Ah, spring is here – now what?

For the 26,000 attendees of the 2008 Arizona Game and Fish Outdoor Expo wanting more outdoor activities, here are some ideas.

If the fishing tank at the Expo was your kid’s favorite, then take the next step. There are 21 city park lakes currently participating in the department’s Urban Fishing Program. Waters are stocked with fish every couple of weeks, and right now we are loading them up with hard-fighting, great-tasting catfish. Fishing with a simple rod and reel and some dough bait is all it takes to hook “Mr. Whiskers”. Children 13 years and under do not require a license and can fish for free. A license for those 14 and older is only $18.50 for the year. Visit www.azgfd.gov/fish and click on the “urban fishing” link for more details about the program.

If target shooting piques your interests, a great place to start is with BB guns. BB guns are very affordable and teach the foundations of gun safety, responsibility, aiming, marksmanship, calming breathing techniques, patience, respect and self focus. This is also a great way for experienced sportsmen to introduce a neighbor to target shooting.

Need a bigger bang? Whether you’re a beginner or seasoned shooting sports enthusiast, the Ben Avery Shooting Facility has several fun programs available to suit your interest. Some of the programs offered are:

Introduction to shooting: Arizona State Rifle and Pistol Association offers a one-night, basic course on firearm safety and how to shoot, including firing a .22-rimfire rifle. The free class is offered typically every Thursday evening at the Ben Avery Shooting Facility. To register, contact Richard at mersman442@yahoo.com.

Ladies shotgun 101: Ladies, sign up for our free introductory shotgun shooting program called the Desert Roses. This hands-on program is offered the first and third Thursday of every month. Participants will be taught how to shoot a shotgun and learn three clay target games – trap, skeet and sporting clays. Space is limited and registration is required. Contact Fred Jeffers at fjeffers@azgfd.gov or (623) 262-4623. Did we mention it‘s free?

Ladies handgun/rifle 101: The Annie Oakley Sure Shots was designed by women and is hosted by women. It’s held on the second and fourth Thursday evening of every month. It’s free and it’s fun. You do not need to have a firearm to participate, nor do you need any knowledge of firearms. Join us and learn! Preregistration is required. Click here for the online application. www.annieoakleysureshots.com/registration_form2008.htm

Rimfire rifle leagues: Come and join us for some friendly competition, make new friends, and introduce someone new to match shooting. Scoped and open sights are permitted, and distances are 25, 50 and/or 100 yards. Leagues run for eight weeks and there is a nominal fee. Loaner guns are available. The next league starts June 10. To register, call (623) 582-8313.

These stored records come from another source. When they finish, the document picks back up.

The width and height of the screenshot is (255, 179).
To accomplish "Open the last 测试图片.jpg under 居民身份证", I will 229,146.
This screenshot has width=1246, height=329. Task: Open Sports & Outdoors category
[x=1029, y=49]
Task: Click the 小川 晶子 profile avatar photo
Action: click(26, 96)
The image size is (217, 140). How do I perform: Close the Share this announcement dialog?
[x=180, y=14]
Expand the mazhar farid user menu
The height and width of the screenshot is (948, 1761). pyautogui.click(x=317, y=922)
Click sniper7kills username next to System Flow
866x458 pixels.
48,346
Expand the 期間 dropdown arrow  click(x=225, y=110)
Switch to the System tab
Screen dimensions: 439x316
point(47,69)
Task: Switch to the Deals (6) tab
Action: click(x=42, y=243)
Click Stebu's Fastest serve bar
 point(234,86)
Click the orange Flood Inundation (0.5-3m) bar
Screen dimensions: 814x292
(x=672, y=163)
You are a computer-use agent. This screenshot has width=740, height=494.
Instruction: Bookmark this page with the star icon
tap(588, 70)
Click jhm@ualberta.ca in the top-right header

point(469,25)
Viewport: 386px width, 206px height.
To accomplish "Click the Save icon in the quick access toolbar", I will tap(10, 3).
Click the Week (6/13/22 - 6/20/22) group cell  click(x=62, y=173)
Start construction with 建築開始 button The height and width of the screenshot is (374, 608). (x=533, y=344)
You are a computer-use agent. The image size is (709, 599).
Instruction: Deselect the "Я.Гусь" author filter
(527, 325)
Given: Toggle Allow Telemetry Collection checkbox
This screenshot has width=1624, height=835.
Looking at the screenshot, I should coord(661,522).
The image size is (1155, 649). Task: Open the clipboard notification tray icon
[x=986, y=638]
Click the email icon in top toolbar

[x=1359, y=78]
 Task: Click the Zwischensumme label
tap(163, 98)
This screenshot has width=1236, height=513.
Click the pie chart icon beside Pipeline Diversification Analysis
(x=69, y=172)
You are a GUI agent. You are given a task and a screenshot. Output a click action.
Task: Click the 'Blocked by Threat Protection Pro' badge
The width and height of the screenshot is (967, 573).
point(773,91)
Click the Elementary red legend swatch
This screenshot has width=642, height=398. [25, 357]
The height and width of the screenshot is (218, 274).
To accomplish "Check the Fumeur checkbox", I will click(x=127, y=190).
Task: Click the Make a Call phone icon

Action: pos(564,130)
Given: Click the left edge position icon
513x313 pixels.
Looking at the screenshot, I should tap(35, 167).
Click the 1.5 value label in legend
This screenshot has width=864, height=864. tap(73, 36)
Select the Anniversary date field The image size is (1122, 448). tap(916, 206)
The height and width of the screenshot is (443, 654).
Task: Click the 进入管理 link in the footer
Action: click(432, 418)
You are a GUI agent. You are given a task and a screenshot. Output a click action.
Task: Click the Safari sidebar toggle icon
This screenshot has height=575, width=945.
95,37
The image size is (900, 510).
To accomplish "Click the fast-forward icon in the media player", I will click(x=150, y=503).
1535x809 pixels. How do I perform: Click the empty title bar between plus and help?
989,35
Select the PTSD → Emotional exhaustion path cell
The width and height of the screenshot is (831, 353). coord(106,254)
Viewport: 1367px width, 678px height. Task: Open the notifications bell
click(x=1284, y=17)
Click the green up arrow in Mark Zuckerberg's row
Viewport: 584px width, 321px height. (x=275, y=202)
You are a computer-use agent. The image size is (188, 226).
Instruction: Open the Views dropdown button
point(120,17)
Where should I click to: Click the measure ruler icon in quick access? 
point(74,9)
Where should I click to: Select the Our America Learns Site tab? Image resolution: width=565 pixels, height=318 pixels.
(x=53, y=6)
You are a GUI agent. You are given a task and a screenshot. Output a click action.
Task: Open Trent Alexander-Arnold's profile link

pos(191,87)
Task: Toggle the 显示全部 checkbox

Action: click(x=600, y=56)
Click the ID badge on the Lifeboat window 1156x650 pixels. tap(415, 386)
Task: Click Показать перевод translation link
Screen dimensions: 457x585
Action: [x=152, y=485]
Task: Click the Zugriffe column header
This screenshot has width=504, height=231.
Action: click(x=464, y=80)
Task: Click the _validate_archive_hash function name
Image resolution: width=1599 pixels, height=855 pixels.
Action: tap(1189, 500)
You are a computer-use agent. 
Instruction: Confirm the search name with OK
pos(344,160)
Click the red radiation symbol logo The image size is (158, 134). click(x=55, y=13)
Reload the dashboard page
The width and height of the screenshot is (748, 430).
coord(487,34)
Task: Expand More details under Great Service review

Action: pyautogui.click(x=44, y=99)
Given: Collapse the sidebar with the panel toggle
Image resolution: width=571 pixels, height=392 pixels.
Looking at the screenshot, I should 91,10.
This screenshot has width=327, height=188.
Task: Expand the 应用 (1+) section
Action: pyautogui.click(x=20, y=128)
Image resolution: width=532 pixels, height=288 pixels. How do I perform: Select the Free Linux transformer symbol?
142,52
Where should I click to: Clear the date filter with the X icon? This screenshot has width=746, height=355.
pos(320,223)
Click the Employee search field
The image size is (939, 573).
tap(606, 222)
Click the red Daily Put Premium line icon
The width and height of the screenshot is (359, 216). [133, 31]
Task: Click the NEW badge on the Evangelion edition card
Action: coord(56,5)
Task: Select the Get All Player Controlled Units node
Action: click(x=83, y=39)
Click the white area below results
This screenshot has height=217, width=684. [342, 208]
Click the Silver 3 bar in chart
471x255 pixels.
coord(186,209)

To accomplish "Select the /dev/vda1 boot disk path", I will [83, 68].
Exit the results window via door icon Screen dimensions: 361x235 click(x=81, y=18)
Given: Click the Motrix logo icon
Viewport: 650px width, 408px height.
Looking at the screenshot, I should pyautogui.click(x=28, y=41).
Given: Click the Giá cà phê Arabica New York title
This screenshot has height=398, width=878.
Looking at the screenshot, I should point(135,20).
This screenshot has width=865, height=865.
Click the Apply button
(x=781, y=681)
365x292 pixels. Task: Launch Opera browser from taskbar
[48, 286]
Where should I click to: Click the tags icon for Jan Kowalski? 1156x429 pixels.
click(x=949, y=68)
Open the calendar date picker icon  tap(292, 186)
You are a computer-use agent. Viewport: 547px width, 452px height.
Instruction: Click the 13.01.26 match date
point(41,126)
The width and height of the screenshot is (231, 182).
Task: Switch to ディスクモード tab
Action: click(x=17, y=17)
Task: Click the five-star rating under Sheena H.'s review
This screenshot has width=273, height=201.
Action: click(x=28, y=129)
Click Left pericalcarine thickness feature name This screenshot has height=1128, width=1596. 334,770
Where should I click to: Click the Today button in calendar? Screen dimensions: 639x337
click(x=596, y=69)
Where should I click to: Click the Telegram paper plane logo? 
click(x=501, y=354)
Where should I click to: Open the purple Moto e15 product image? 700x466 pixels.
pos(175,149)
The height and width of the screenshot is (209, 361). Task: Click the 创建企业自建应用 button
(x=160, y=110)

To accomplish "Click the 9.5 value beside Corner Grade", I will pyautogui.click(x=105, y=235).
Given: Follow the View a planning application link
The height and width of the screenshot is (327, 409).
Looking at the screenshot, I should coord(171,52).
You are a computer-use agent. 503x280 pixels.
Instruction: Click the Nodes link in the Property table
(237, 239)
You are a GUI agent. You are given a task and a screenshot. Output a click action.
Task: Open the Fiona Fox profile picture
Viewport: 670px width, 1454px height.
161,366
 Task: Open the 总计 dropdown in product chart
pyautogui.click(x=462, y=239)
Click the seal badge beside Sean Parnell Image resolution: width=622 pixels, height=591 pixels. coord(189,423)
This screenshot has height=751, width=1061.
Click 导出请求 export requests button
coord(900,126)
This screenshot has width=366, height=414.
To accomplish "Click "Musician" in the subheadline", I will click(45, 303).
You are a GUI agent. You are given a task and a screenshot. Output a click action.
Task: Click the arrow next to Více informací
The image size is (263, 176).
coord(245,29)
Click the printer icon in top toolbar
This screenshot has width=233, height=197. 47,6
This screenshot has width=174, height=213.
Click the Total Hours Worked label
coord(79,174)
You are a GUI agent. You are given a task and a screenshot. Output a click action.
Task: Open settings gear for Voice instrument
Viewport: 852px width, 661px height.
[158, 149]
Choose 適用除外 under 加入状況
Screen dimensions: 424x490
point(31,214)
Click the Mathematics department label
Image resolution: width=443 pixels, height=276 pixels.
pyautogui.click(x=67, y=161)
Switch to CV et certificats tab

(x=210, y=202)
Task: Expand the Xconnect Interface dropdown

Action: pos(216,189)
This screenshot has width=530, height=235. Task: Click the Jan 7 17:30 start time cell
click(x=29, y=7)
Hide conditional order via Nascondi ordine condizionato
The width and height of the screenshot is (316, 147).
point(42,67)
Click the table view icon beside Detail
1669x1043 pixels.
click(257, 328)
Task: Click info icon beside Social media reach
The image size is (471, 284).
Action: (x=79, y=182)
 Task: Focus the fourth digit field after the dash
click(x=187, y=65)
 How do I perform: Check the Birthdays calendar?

Archery leagues: Come and join us for some friendly competition, make new friends, and introduce someone new to match archery. There are brackets for men’s and women’s compound unlimited, compound bowhunter and recurve/ longbow. There is also a junior class (8-17 years old). Leagues run for eight weeks and there is a nominal fee. Loaner bows are available. The next league starts June 11. Contact Mike Raum at mraum@azgfd.gov.

Sporting clays organized shoots: A shotgun shooter’s version of golf, sporting clays offers challenging clay target presentations, exercise and fresh air. From May through the end of the year, the Ben Avery Clay Target Center will be hosting one event a month. Each shoot will offer multiple classes for all skill and interest levels, are very sociable, and are very welcoming to new shooters. For a listing of events, dates and contact, visit www.azgfd.gov/ctc or call (623) 434-8119.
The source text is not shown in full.